-- SET PROBLEM --
Lay out every line of the records below as a Markdown table, with a Row column holding the row number and a Line column holding the line, and leave out blank lines.

-- RECORDS FOR THE EXERCISE --
* begin *

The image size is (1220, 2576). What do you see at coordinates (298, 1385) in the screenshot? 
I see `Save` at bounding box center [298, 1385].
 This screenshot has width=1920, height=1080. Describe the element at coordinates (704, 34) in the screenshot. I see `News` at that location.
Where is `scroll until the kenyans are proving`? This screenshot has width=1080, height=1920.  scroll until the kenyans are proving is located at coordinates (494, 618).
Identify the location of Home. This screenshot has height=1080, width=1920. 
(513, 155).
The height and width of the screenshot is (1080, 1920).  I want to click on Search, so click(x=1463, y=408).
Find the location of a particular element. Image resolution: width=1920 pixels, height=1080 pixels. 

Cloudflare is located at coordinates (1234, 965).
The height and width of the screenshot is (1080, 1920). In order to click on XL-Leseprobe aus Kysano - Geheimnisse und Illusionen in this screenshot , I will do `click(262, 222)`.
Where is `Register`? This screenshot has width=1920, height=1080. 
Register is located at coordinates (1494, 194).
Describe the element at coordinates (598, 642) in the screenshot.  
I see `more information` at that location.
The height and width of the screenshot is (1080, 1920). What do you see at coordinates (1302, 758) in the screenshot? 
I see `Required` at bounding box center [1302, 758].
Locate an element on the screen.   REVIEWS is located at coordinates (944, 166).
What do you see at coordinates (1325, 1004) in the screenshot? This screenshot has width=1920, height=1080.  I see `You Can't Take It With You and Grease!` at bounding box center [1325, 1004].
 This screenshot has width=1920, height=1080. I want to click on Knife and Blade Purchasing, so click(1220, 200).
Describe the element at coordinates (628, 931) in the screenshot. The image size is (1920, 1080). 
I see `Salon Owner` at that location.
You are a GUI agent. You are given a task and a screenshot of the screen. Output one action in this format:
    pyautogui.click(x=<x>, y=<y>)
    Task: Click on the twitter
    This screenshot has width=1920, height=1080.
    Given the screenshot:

* end *

-- OUTPUT FOR THIS TASK --
| Row | Line |
|---|---|
| 1 | The image size is (1220, 2576). What do you see at coordinates (298, 1385) in the screenshot?  |
| 2 | I see `Save` at bounding box center [298, 1385]. |
| 3 |  This screenshot has width=1920, height=1080. Describe the element at coordinates (704, 34) in the screenshot. I see `News` at that location. |
| 4 | Where is `scroll until the kenyans are proving`? This screenshot has width=1080, height=1920.  scroll until the kenyans are proving is located at coordinates (494, 618). |
| 5 | Identify the location of Home. This screenshot has height=1080, width=1920.  |
| 6 | (513, 155). |
| 7 | The height and width of the screenshot is (1080, 1920).  I want to click on Search, so click(x=1463, y=408). |
| 8 | Find the location of a particular element. Image resolution: width=1920 pixels, height=1080 pixels.  |
| 9 | Cloudflare is located at coordinates (1234, 965). |
| 10 | The height and width of the screenshot is (1080, 1920). In order to click on XL-Leseprobe aus Kysano - Geheimnisse und Illusionen in this screenshot , I will do `click(262, 222)`. |
| 11 | Where is `Register`? This screenshot has width=1920, height=1080.  |
| 12 | Register is located at coordinates (1494, 194). |
| 13 | Describe the element at coordinates (598, 642) in the screenshot.   |
| 14 | I see `more information` at that location. |
| 15 | The height and width of the screenshot is (1080, 1920). What do you see at coordinates (1302, 758) in the screenshot?  |
| 16 | I see `Required` at bounding box center [1302, 758]. |
| 17 | Locate an element on the screen.   REVIEWS is located at coordinates (944, 166). |
| 18 | What do you see at coordinates (1325, 1004) in the screenshot? This screenshot has width=1920, height=1080.  I see `You Can't Take It With You and Grease!` at bounding box center [1325, 1004]. |
| 19 |  This screenshot has width=1920, height=1080. I want to click on Knife and Blade Purchasing, so click(1220, 200). |
| 20 | Describe the element at coordinates (628, 931) in the screenshot. The image size is (1920, 1080).  |
| 21 | I see `Salon Owner` at that location. |
| 22 | You are a GUI agent. You are given a task and a screenshot of the screen. Output one action in this format: |
| 23 |     pyautogui.click(x=<x>, y=<y>) |
| 24 |     Task: Click on the twitter |
| 25 |     This screenshot has width=1920, height=1080. |
| 26 |     Given the screenshot: |